◆ Direction A ◆
Reproduce the section of the passage on metropolitan government reorganization that begins at the words "The many approaches" and ends after "consolidation, and federation.", substituting "interlocal contracts" for "intergovernmental agreements".
◆ Direction B ◆
In the passage on metropolitan government reorganization, what will the chapter consider in order to assess the main political obstacles to reorganization?
◆ Direction C ◆
Using the passage on metropolitan government reorganization, explain why a larger area of government is considered advantageous according to the argument attributed to James Madison.

◆ Selected extract ◆
**********

Local governments take many kinds of measures to improve their ability to handle problems that have outgrown existing boundaries and powers. Sometimes these measures are limited to a specific function, such as contracting to buy water from a nearby city, but often they are intended to strengthen the capacity of a government to deal with a broad range of responsibilities. The system of government in metropolitan areas has considerable flexibility, and many alternatives can be exploited. This chapter will review the main approaches that local governments use in enlarging their powers, jurisdictions, or structures in order to handle urban problems more effectively. Each method of reorganizing local government in metropolitan areas has its strengths and weaknesses, and these will be evaluated to give a sense of the applicability and effectiveness of each. Aside from questions of effectiveness, however, governmental reorganization efforts must meet stern tests of political reality. Voter reactions to a number of reorganization proposals will be considered, in order to assess the main political obstacles. Finally in this chapter, metropolitan planning will be considered as another significant way of improving governmental performance of areawide functions, in this case without necessarily restructuring the powers or jurisdiction of local governments.
EVALUATING ALTERNATIVES FOR GOVERNMENTAL REORGANIZATION
A number of criteria can be suggested for evaluating the geographical jurisdictions and powers of local governments, based on considerations similar to the criteria for performing urban functions, as described in chapter III. In principle, local governments should have jurisdiction over a large enough area to permit them to cope adequately with the problems that their citizens expect them to handle. They should be able to raise sufficient revenue, and to do it equitably. They should retain flexibility to adjust their boundaries to meet changing conditions. They should be organized to handle a variety of functions rather than only one or two, so that they can exercise political responsibility for balancing total local needs and resources. They should be able to take advantage of economies of scale, and, at the same time, be accessible to and controllable by the people they serve.
The last criterion applies not only to the size and powers of a government, but also to the number and responsibility of elected officials, provisions for notice and hearings on proposed policy changes, methods for receiving and acting on complaints and other citizen initiatives, and appropriate review of government actions in the courts. Size is also at issue here, for the advantages of small size for citizen control and participation must be weighed against the merits of larger size for democratic government as well as economy in providing services. The larger the area of government, as James Madison argued in The Federalist, the less likely is it that any one special group will dominate the government, and thus the more likely is it that many diverse groups of the community will have their interests respected. The prevalence of social and economic disparities between different parts of metropolitan areas lends additional weight to the case for drawing governmental boundaries broadly enough to encompass a diversity of social and economic interest groups.
The many approaches to governmental reorganization will be taken up in a sequence that moves generally from smaller to larger structural modifications: use of extraterritorial powers, intergovernmental agreements, voluntary metropolitan councils, the urban county, transfer of functions to State governments, metropolitan special districts, citycounty separation, city-county consolidation, and federation.

**********

◆ Data supplied ◆
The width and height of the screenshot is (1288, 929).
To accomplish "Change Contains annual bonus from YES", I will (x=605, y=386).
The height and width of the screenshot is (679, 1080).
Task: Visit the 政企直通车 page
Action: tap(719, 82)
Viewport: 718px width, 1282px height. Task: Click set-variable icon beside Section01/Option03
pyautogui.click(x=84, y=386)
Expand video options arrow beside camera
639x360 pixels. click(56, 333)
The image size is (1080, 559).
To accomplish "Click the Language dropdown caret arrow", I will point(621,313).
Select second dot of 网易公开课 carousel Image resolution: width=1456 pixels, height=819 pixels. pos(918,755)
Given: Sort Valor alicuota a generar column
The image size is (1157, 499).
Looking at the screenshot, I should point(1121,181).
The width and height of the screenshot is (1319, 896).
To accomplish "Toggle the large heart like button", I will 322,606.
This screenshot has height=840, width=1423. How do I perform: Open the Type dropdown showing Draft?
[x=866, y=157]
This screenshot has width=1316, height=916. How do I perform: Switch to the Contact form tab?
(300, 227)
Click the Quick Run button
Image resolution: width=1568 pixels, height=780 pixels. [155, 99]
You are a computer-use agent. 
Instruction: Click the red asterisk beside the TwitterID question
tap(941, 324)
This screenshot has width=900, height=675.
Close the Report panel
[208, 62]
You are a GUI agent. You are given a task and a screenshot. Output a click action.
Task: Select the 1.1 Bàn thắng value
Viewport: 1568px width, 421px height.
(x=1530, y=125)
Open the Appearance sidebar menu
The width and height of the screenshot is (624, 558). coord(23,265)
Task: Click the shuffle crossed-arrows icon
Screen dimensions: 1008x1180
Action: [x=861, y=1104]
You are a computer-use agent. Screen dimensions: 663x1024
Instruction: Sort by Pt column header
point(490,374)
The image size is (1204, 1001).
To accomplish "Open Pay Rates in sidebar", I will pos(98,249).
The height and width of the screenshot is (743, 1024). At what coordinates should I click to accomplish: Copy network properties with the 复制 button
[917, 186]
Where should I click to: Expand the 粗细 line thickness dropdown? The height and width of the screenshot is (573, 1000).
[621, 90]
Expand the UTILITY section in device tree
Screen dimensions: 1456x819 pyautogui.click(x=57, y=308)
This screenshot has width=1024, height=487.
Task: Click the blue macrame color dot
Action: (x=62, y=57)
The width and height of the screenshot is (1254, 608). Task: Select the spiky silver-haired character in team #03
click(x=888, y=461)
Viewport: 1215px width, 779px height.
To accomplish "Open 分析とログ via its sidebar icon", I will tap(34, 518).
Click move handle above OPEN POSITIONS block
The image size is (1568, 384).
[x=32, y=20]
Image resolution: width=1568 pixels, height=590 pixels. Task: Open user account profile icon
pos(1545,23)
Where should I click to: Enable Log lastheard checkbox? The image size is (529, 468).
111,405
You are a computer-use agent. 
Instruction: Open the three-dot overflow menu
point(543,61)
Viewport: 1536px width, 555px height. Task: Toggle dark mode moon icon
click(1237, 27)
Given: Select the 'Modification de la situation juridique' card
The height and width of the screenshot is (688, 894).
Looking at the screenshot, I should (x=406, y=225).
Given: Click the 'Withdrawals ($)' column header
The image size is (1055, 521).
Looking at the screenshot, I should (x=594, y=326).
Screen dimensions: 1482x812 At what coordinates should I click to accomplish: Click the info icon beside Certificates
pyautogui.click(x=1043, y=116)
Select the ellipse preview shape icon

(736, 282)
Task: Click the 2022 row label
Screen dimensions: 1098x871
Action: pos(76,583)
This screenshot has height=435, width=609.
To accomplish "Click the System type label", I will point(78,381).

**********

◆ Task response A ◆
The many approaches to governmental reorganization will be taken up in a sequence that moves generally from smaller to larger structural modifications: use of extraterritorial powers, interlocal contracts, voluntary metropolitan councils, the urban county, transfer of functions to State governments, metropolitan special districts, citycounty separation, city-county consolidation, and federation.

◆ Task response B ◆
Voter reactions to a number of reorganization proposals.

◆ Task response C ◆
The larger the area of government, the less likely it is that any one special group will dominate it. It is therefore more likely that the interests of many diverse groups in the community will be respected.